------ PASSAGE GIVEN

Index Manager Integration

pub struct GlobalIndexManager {
    indexes: DashMap<String, Arc<IndexState>>,

    // NEW: Reference to storage engine for WAL access
    storage_engine: Option<Arc<LsmStorageEngine>>,
}

impl GlobalIndexManager {
    pub async fn insert_entry(&self, index_name: &str, entry: IndexEntry) -> Result<()> {
        let index = self.indexes.get(index_name)?;

        // NEW: Log to WAL first
        if let Some(storage) = &self.storage_engine {
            storage.log_index_write(
                index.definition.index_id,
                index_name,
                &entry.key,
                &entry.location,
            ).await?;
        }

        // Then update in-memory index
        index.storage.insert(entry)?;

        Ok(())
    }
}

Recovery Path

impl Recovery {
    pub async fn replay_wal(
        &self,
        storage: &LsmStorageEngine,
        index_manager: &GlobalIndexManager,
    ) -> Result<()> {
        for entry in self.commitlog.read_all()? {
            match entry {
                WalEntry::TableWrite { table_id, key, value, timestamp } => {
                    storage.replay_write(table_id, key, value, timestamp)?;
                }

                // NEW: Replay index operations
                WalEntry::IndexWrite { index_id, index_name, key, value, timestamp } => {
                    index_manager.replay_insert(&index_name, key, value, timestamp)?;
                }

                WalEntry::IndexDelete { index_id, index_name, key, timestamp } => {
                    index_manager.replay_delete(&index_name, key, timestamp)?;
                }

                _ => { /* other entry types */ }
            }
        }

        Ok(())
    }
}

Implementation Plan

Phase 1: WAL Format Updates (3 days)

Tasks:

Add IndexWrite/IndexDelete to WalEntry enum
Update WAL serialization/deserialization
Update WAL replay logic
Add unit tests

Files:

heliosdb-storage/src/commitlog.rs (+50 LOC)

------------
------ SUPPLIED MATERIAL

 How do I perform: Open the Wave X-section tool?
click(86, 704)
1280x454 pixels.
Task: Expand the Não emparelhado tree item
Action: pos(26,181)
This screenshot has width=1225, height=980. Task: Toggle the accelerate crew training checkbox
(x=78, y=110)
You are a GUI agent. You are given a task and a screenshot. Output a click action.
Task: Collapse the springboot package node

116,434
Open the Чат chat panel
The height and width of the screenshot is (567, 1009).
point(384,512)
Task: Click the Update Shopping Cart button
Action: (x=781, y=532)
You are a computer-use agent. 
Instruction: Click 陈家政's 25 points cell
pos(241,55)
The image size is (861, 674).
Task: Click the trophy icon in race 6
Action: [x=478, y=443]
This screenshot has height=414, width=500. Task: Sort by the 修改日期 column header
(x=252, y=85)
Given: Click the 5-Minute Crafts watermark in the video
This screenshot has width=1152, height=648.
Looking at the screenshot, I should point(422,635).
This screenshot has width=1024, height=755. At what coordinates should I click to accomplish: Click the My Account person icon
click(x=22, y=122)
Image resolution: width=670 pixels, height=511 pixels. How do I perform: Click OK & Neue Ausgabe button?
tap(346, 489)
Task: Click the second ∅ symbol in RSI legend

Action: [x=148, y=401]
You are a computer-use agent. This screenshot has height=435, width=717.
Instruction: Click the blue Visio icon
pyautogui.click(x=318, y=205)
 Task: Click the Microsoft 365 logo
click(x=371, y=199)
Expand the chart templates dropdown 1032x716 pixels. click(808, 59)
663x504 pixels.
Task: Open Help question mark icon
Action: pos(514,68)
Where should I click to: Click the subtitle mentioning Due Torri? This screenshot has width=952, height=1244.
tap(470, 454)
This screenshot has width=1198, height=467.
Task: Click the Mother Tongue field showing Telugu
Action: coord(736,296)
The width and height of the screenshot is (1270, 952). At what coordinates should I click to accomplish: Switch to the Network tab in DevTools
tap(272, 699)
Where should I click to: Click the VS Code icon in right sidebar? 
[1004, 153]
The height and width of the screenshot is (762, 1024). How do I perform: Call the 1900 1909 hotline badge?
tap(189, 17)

------------

-- TO DO --
1) Decide whether each statement below agrees with the passage on index manager integration. Answer yes or no for each, and quote the deciding words of the passage.
(a) In insert_entry, the in-memory index is updated before the write is logged to the WAL.
(b) Phase 1 of the implementation plan is estimated to take 3 days.
(c) During WAL replay, IndexDelete entries are handled by calling replay_delete on the index manager.
2) Reproduce the part of the passage on index manager integration starting at "Implementation Plan" and ending at "heliosdb-storage/src/commitlog.rs (+50 LOC)".

-- SOLUTIONS TO THE PROBLEMS --
1)
(a) No: "Log to WAL first" and "Then update in-memory index"
(b) Yes: "Phase 1: WAL Format Updates (3 days)"
(c) Yes: "index_manager.replay_delete(&index_name, key, timestamp)?;"

2)
Implementation Plan

Phase 1: WAL Format Updates (3 days)

Tasks:

Add IndexWrite/IndexDelete to WalEntry enum
Update WAL serialization/deserialization
Update WAL replay logic
Add unit tests

Files:

heliosdb-storage/src/commitlog.rs (+50 LOC)